**CONSIGNE A**: Relevez, dans l'extrait sur le tabac, tous les produits que la loi considère comme assimilés au tabac.
**CONSIGNE B**: Citez le passage de l'extrait sur le tabac qui commence par « 2.3 En cas de » et se poursuit jusqu'à « 11 al. 1 LTGVEAT). ».

**TEXTE SUPPORT**:
+++

Sont considérés comme produits assimilés au tabac les cigarettes électroniques, présentant un dispositif sans tabac et permettant d’inhaler de la vapeur obtenue par chauffage d’un liquide avec ou sans nicotine, ainsi que les flacons de recharge et les cartouches pour ce dispositif (art. 4 al. 3 let. b LTGVEAT).
2.2 Selon l’art. 6 al. 4 LTGVEAT, la remise à titre gratuit et la vente de produits du tabac et de produits assimilés au tabac aux mineurs est interdite.
Les titulaires d’une autorisation sont tenus de respecter les dispositions de la LTGVEAT et celles de la législation fédérale (art. 10 al. 2 LTGVEAT). Ils doivent en particulier veiller à ce que le personnel de vente contrôle l’âge des jeunes clients. À cette fin, une pièce d’identité peut être exigée (al. 3).
2.3 En cas de violation des prescriptions de la LTGVEAT ou de ses dispositions d’exécution, le service peut prononcer, sans préjudice de l’amende prévue à l’art. 19 LTGVEAT (selon lequel, indépendamment du prononcé d’une mesure administrative, les contrevenants à la LTGVEAT ou à ses dispositions d’exécution sont passibles d’une amende pénale de CHF 1'000.- à CHF 40'000.-), l’une des mesures suivantes : a) la suspension de l’autorisation pour une durée de 7 jours à 6 mois ; b) le retrait de l’autorisation (art. 18 al. 3 LTGVEAT).
La direction, au titre de service chargé de la police du commerce, applique la LTGVEAT (art. 5 al. 1 LTGVEAT). Elle peut effectuer ou organiser des achats‑tests afin de vérifier si les prescriptions de la loi sont respectées (art. 11 al. 1 LTGVEAT).

+++

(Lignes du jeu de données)

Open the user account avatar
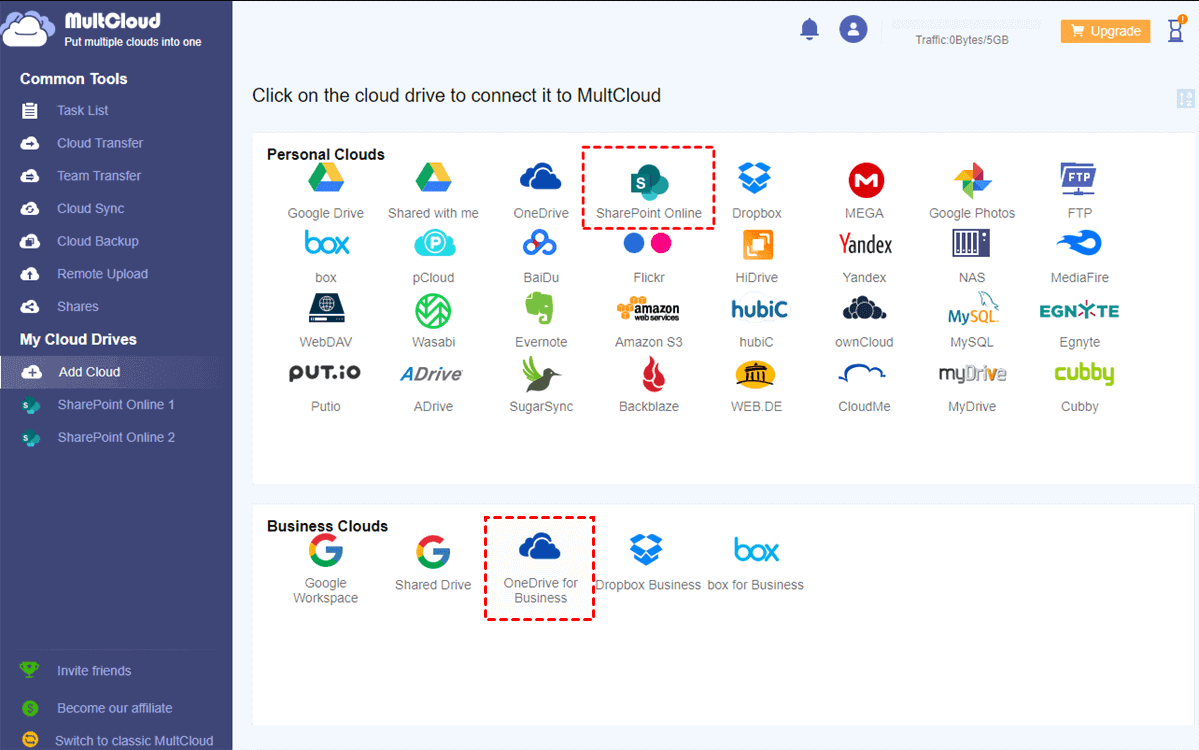The width and height of the screenshot is (1199, 750). 853,29
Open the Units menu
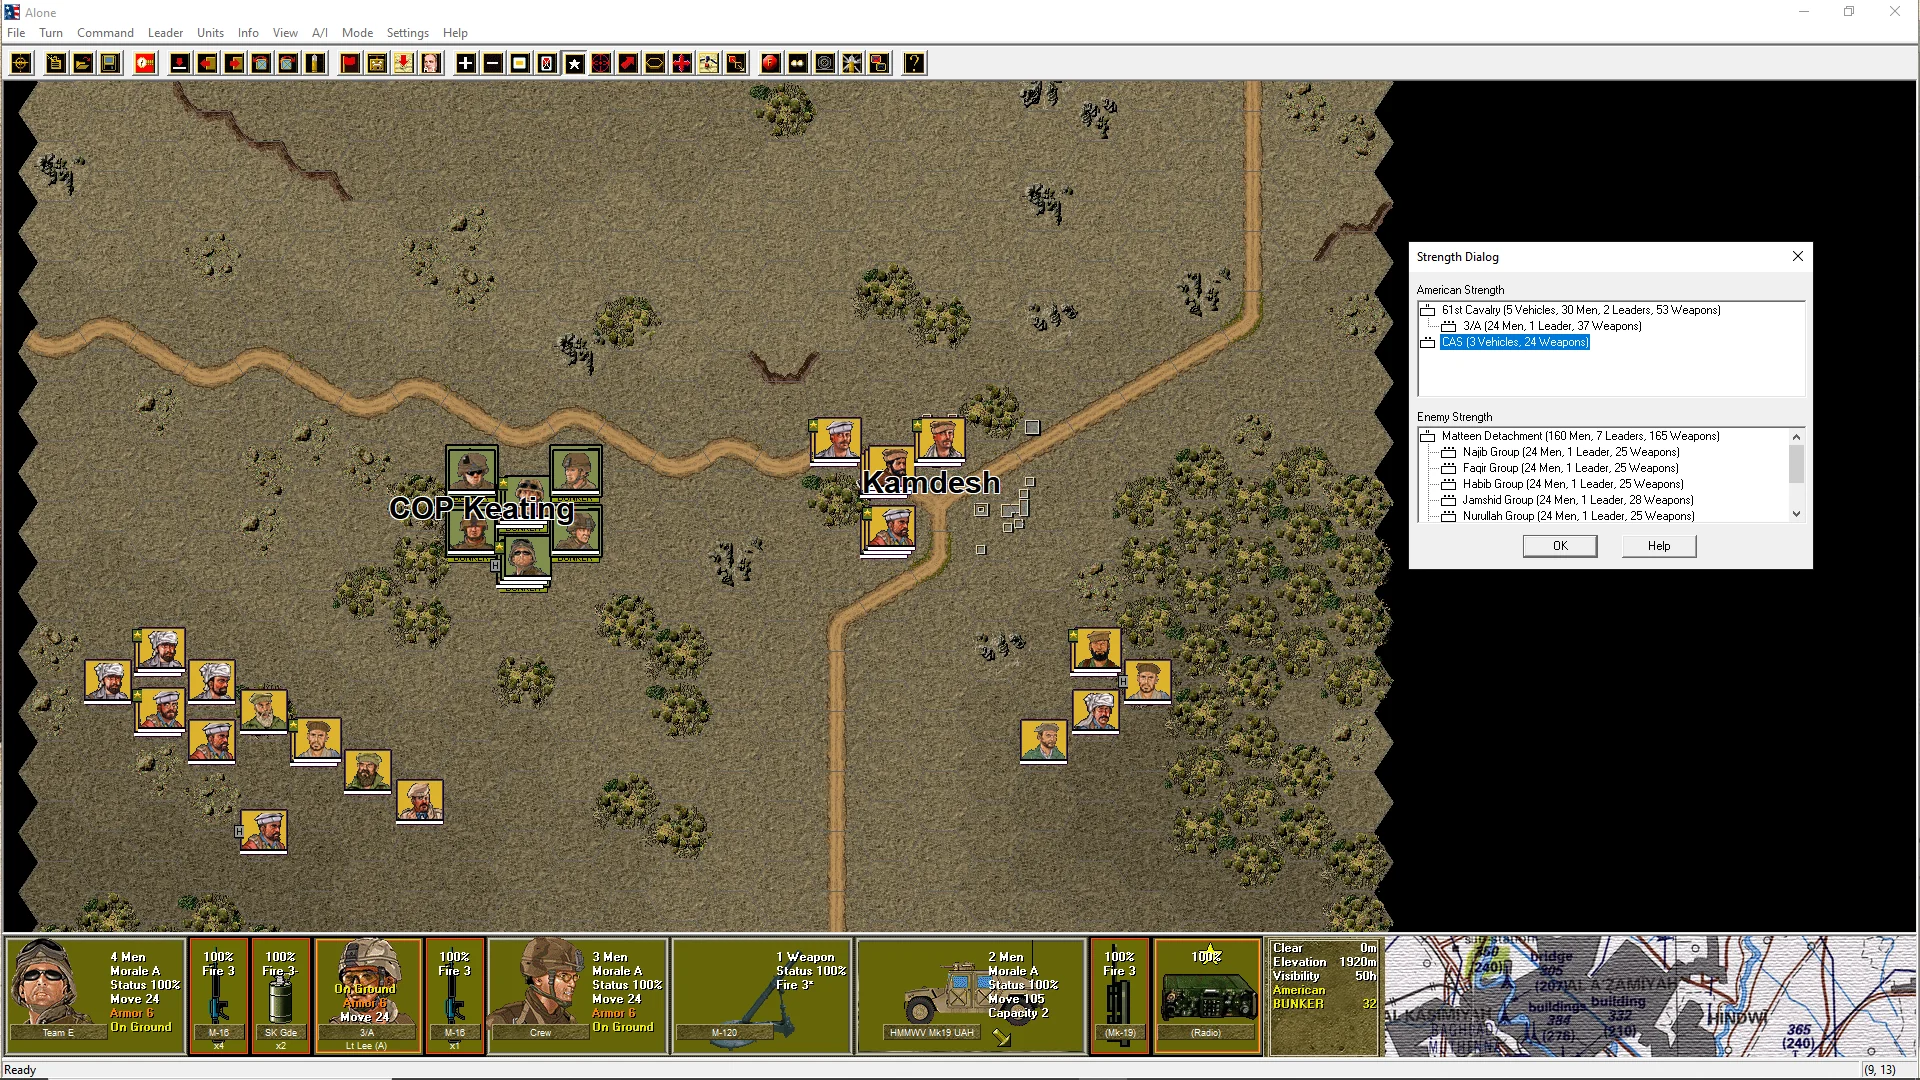Screen dimensions: 1920x1080 click(210, 33)
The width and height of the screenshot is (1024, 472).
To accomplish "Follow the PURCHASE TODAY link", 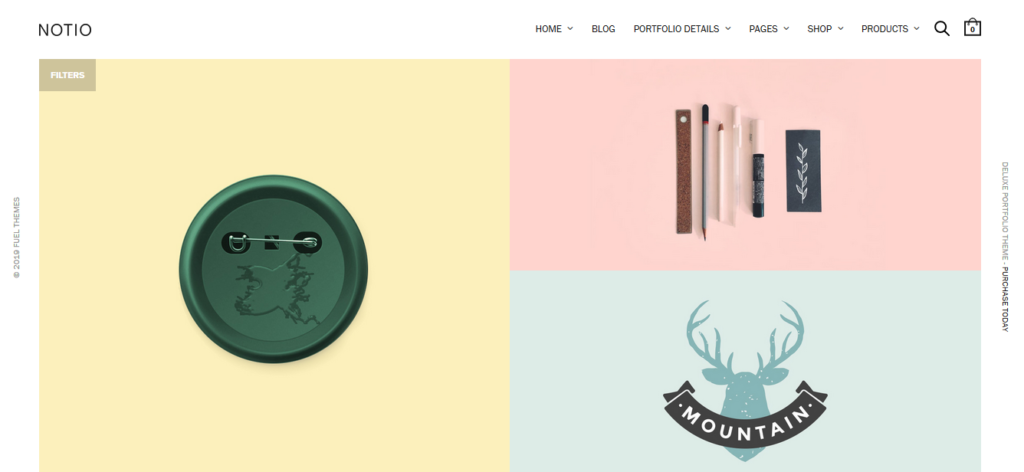I will coord(1005,300).
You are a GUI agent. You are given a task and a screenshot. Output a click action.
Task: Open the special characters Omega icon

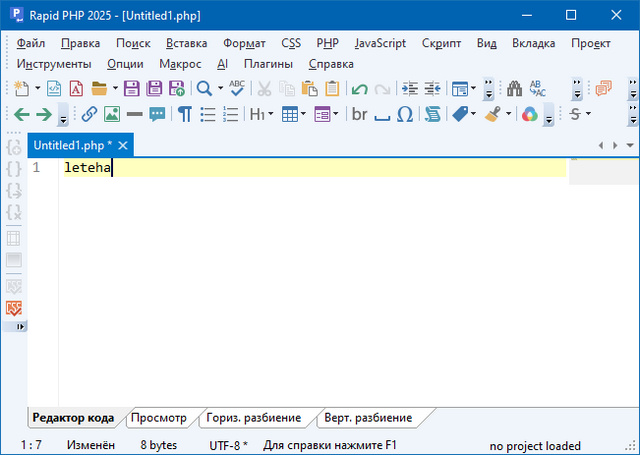(x=405, y=114)
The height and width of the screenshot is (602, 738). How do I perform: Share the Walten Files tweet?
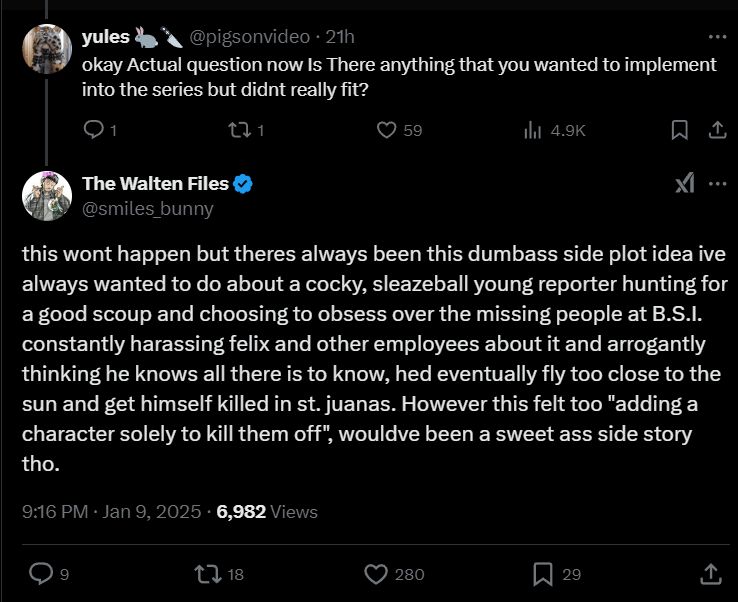711,573
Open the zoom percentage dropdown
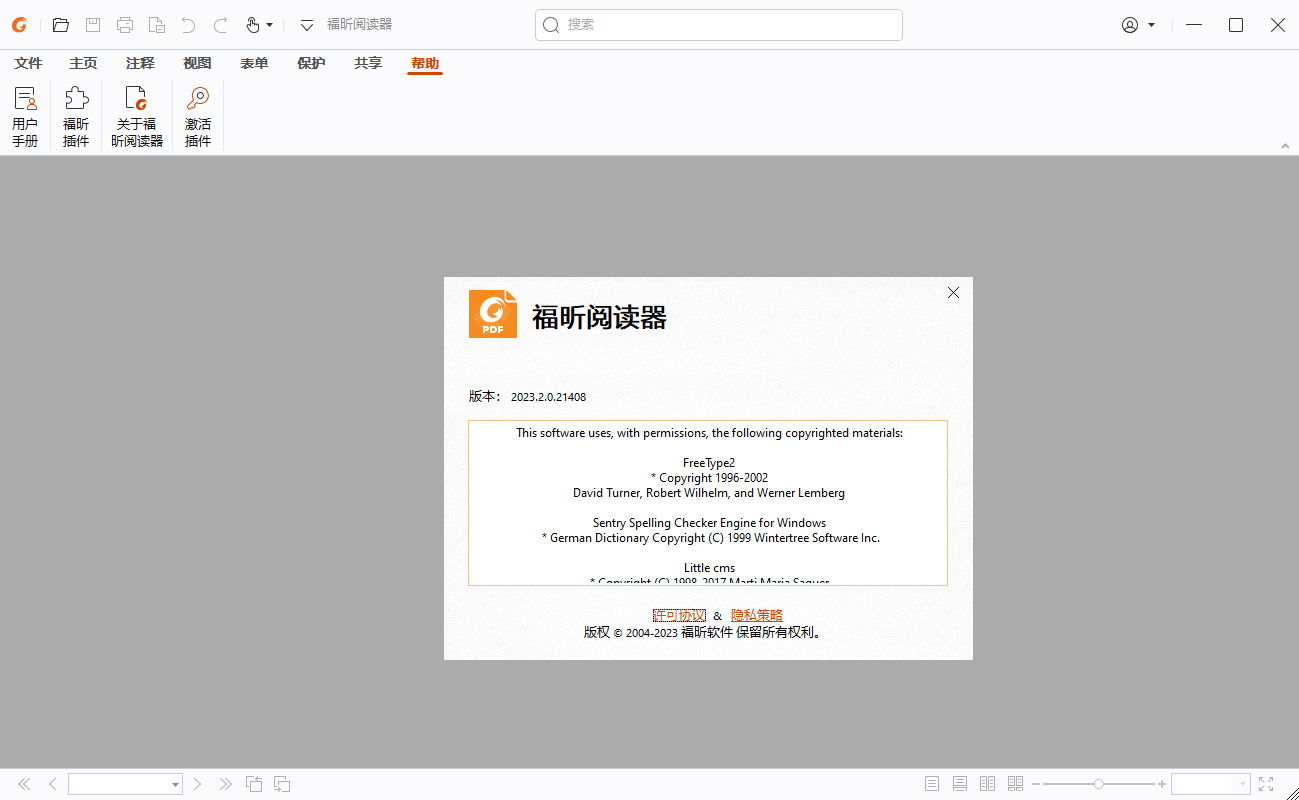 1240,783
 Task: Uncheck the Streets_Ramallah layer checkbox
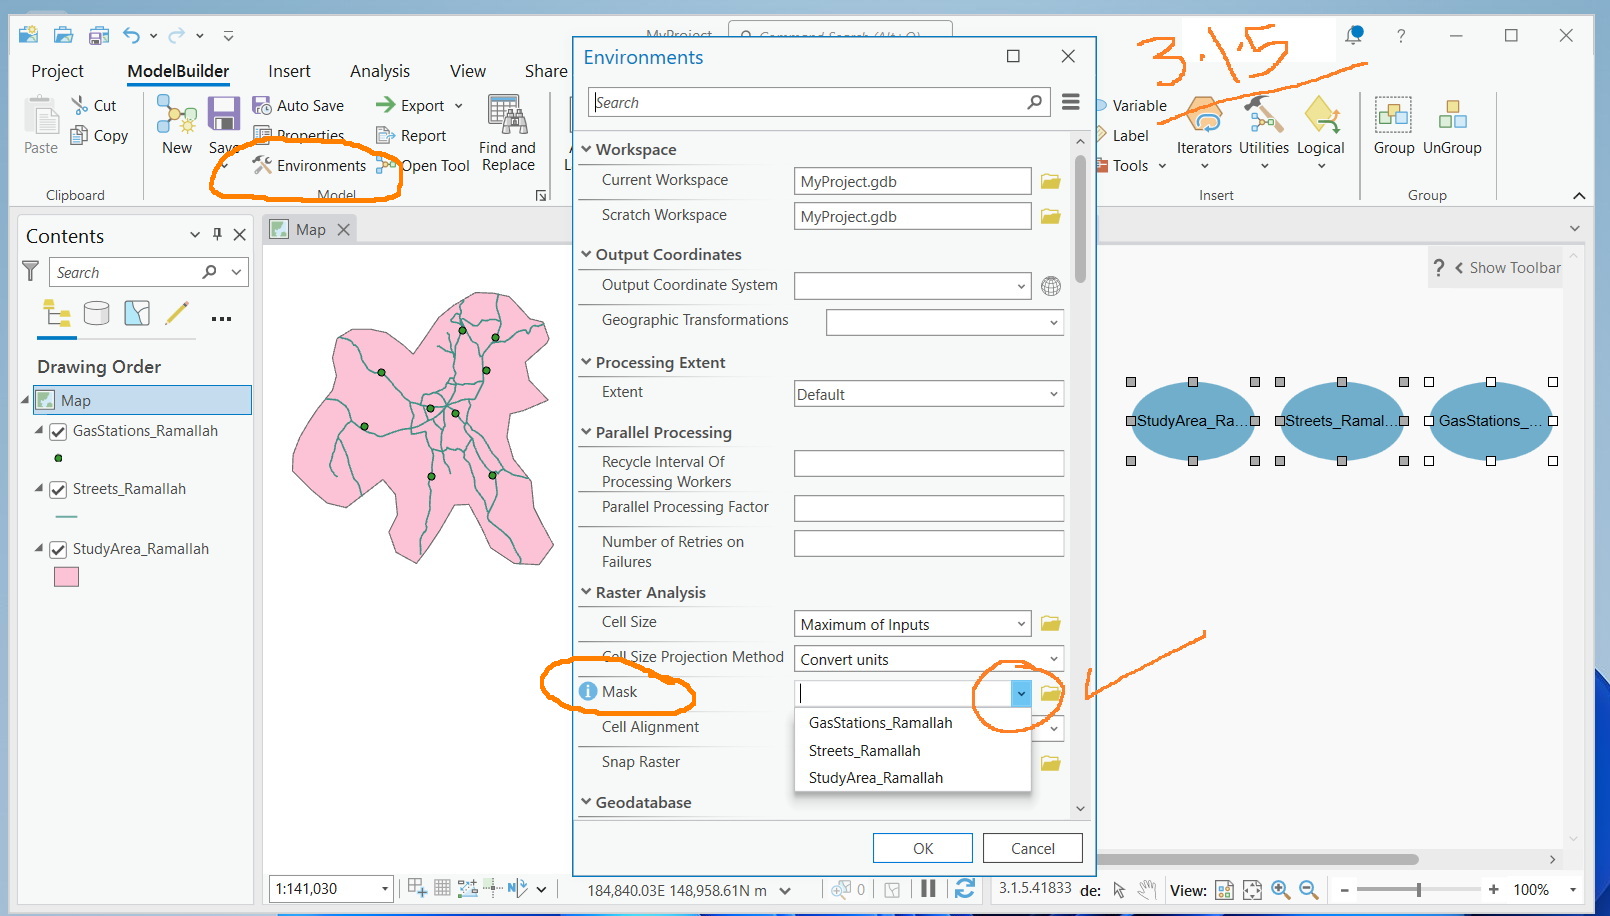pyautogui.click(x=58, y=489)
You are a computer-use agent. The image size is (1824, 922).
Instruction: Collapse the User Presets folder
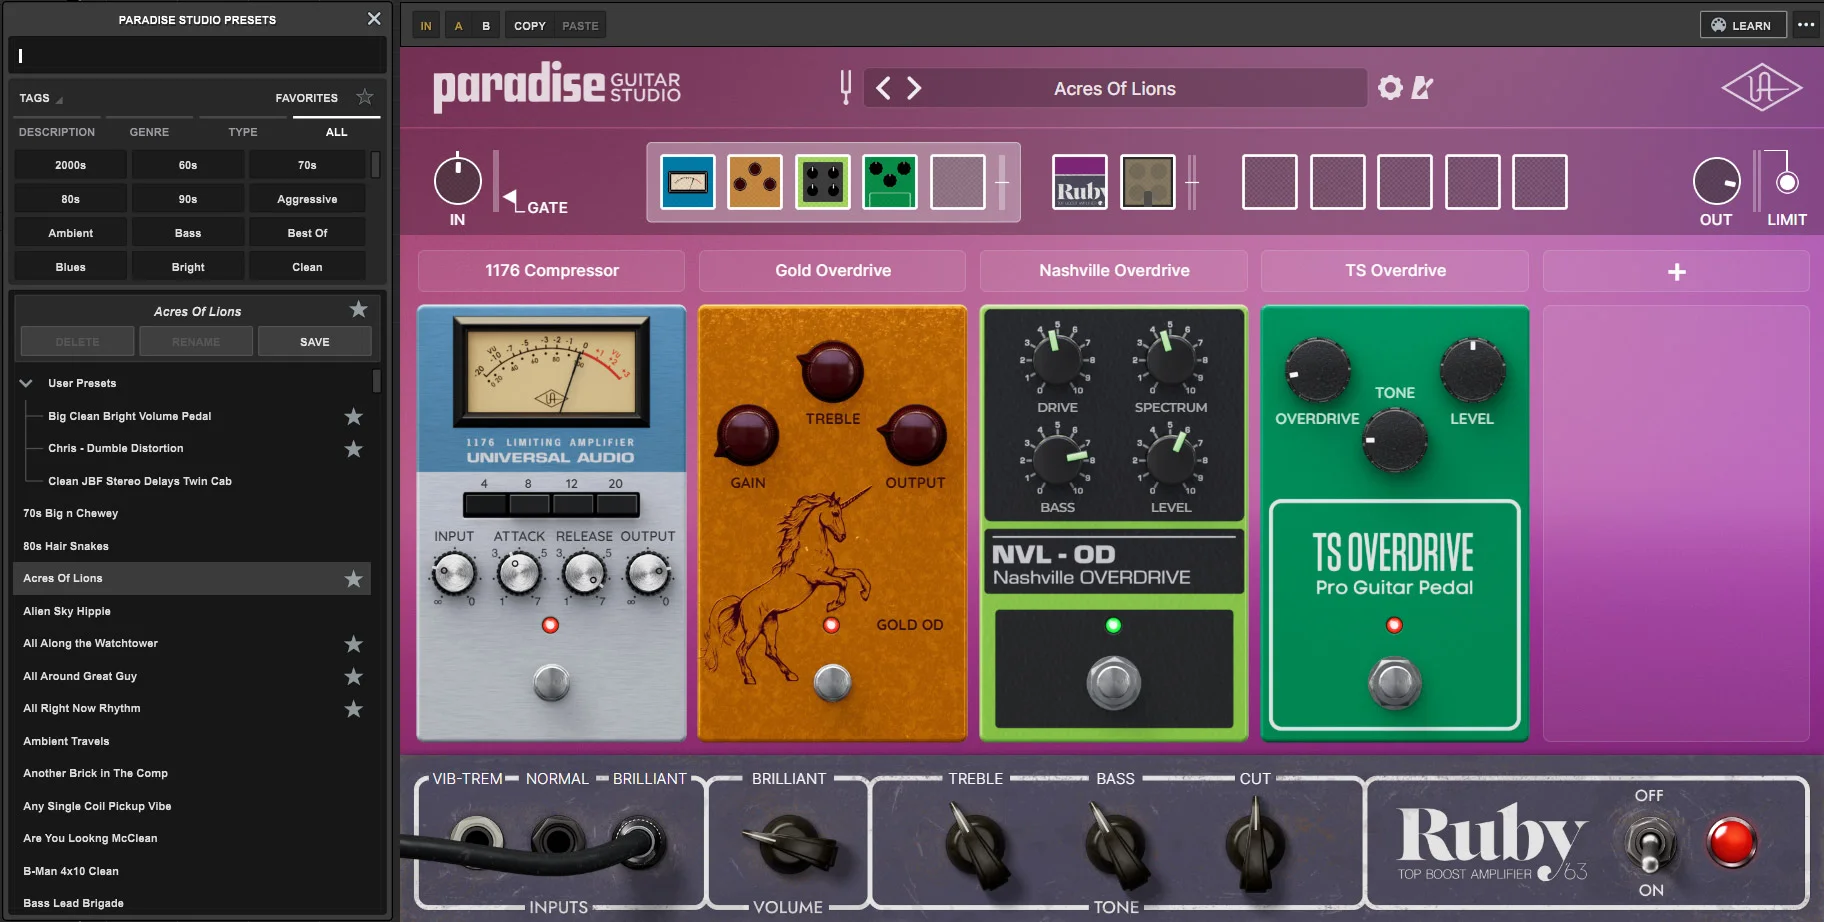coord(26,383)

+++

**RÉSULTAT A**:
les cigarettes électroniques
les flacons de recharge
les cartouches

**RÉSULTAT B**:
2.3 En cas de violation des prescriptions de la LTGVEAT ou de ses dispositions d’exécution, le service peut prononcer, sans préjudice de l’amende prévue à l’art. 19 LTGVEAT (selon lequel, indépendamment du prononcé d’une mesure administrative, les contrevenants à la LTGVEAT ou à ses dispositions d’exécution sont passibles d’une amende pénale de CHF 1'000.- à CHF 40'000.-), l’une des mesures suivantes : a) la suspension de l’autorisation pour une durée de 7 jours à 6 mois ; b) le retrait de l’autorisation (art. 18 al. 3 LTGVEAT).
La direction, au titre de service chargé de la police du commerce, applique la LTGVEAT (art. 5 al. 1 LTGVEAT). Elle peut effectuer ou organiser des achats‑tests afin de vérifier si les prescriptions de la loi sont respectées (art. 11 al. 1 LTGVEAT).